Oh so beautifully written and true - thank you for posting!
Big Hugs and xo,
(thanks for commenting on g'daughter's new blog - very thoughtful!)

Toby- The dog with a blog said...

Agreed- great article!

animal lover, quilt lover said...

I agree, I agreee !!!!
If only the news paper and the TV stations. would get on that band wagon and stay on it!!! Maybe it would help the animals. I would like every man woman and child to read that!!! Or hear that or see that!!!

Alex93andme said...

Excellent post! I hate to think of anyone giving an animal as a pet for a gift because I know where it will end up after the initial surprise. Merry Christmas!!! Holly and her mom Deborah

Olive said...

Aww, yes...very good. Makes me sad to think of the animals being given as gifts. It is a lot of work to care for a pet...I hope people really think twice.

Licks from me..


Twinkietinydog said...

I say, if you want a dog, after you do your homework and after careful consideration, go to the pound first. Better yet just do it exactly how my mom does it.
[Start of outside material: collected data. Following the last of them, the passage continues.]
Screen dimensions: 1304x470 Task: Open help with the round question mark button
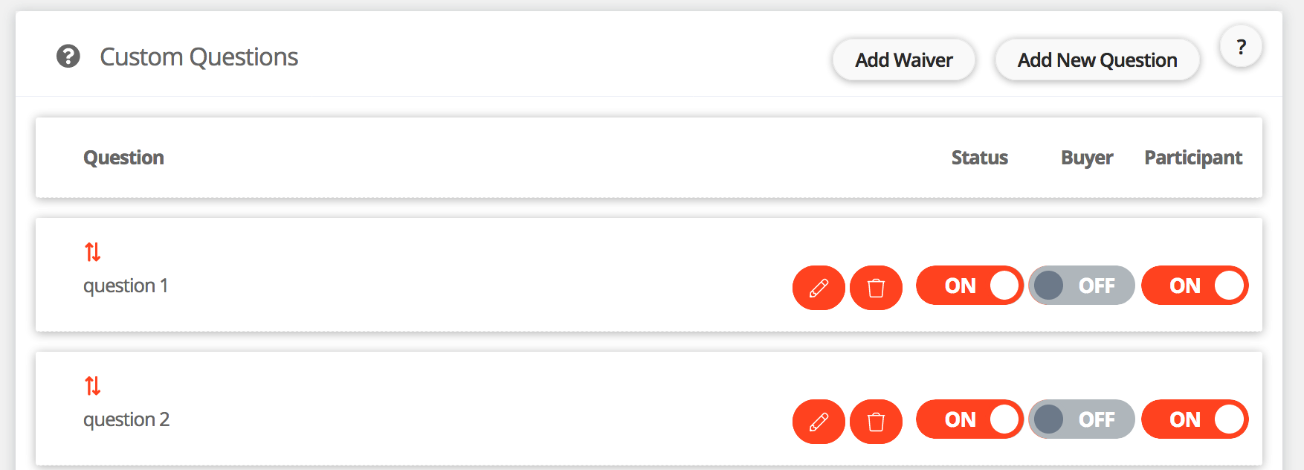point(1241,47)

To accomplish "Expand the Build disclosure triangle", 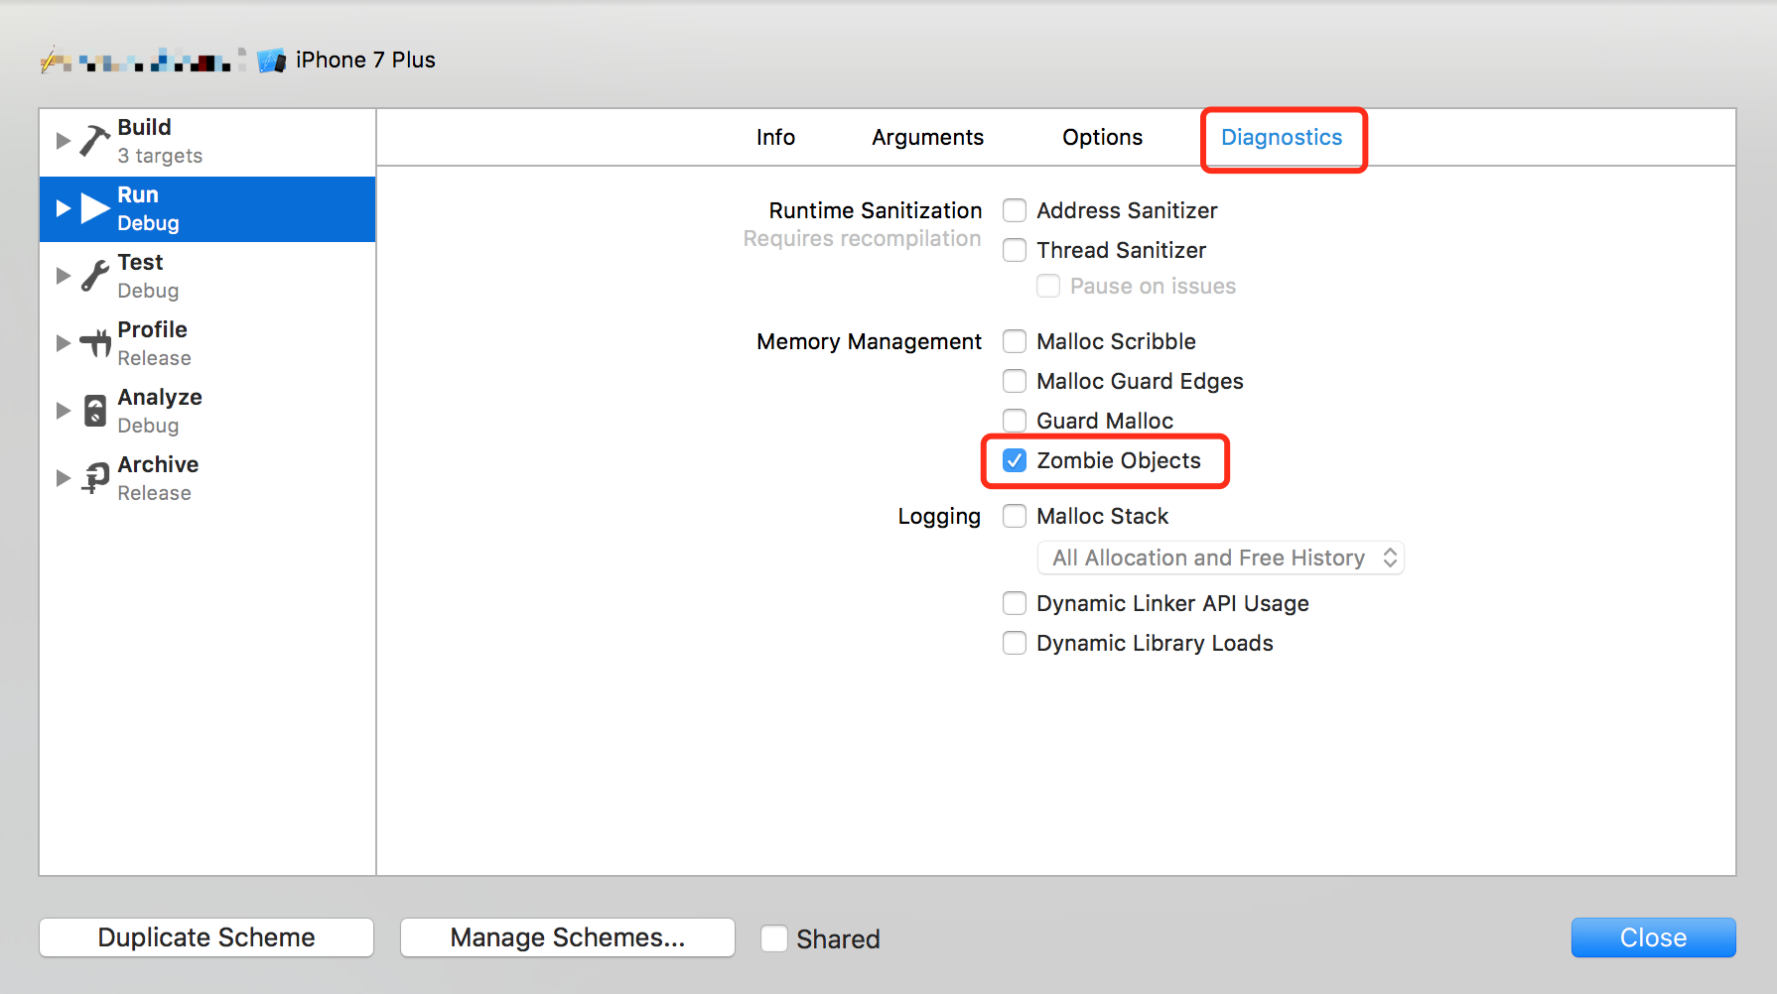I will tap(63, 141).
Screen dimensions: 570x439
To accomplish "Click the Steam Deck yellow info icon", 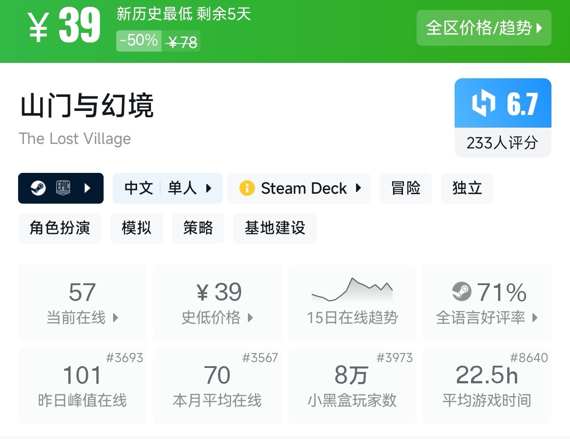I will coord(247,188).
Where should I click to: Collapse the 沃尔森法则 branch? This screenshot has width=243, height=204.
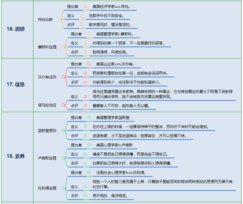[63, 77]
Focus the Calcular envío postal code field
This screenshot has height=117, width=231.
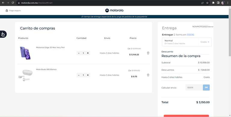click(x=194, y=87)
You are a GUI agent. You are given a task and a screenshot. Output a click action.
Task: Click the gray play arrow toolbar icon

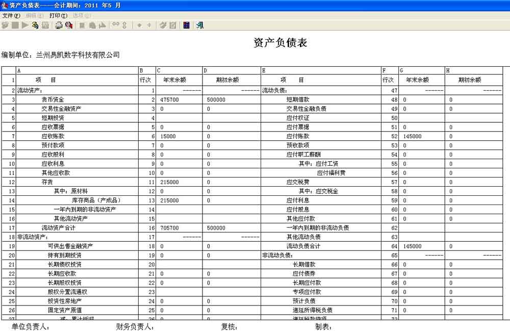(25, 26)
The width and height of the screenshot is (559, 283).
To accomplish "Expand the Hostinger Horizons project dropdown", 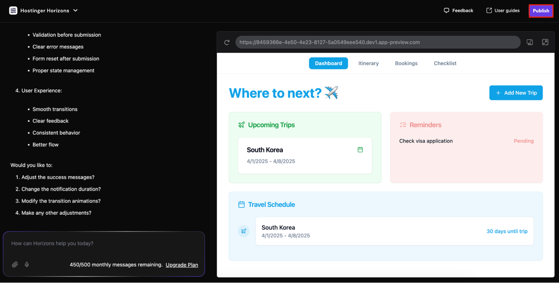I will (75, 10).
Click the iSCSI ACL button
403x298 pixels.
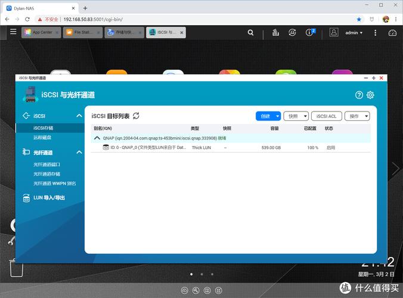point(327,116)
Go to the pound, find out who's been there the longest, and who's going to be crossing the bridge the soonest, and ask them to wrap him or her up :) Then, like a good conscientious being, bring them home and take really good care of them until you can place them--if you can part with them at that point.
Seriously now, this was a great article. Thank you.

Olive said...

Thanks for stopping by! So glad you like our music..it is Jack Johnson!! We are HUGE Fans and when it's not a holiday..we play his other great songs!!

So happy to be your friend!!

Olive :)

Remington said...

I agree! Thank you for posting that!

The OP Pack said...

Very sound advice. We are still hoping to bring another pup into our pack soon, but will most likely wait until the spring. Happy Holidays to all of you.

woos, the OP Pack

Stella and Gunther said...

We're gonna pass this article to our friends!! Have a fun and tasty Christmas.

Stella, Gunther & Betty

Thor said...

Excellent post!


River said...

Good job getting the word out!

love & wags,

Jacks, Narra, Tuchuck, and Rousseau said...

Thanks for the post! We hope people heed the wise advice.

Happy Holidays!


Shelley said...

Excellent article - BRAVO! I'm so tired of people who don't realize all that's involved w/ taking care of a dog and only think of the moment when they are a puppy. A dog is a commitment not to be taken lightly.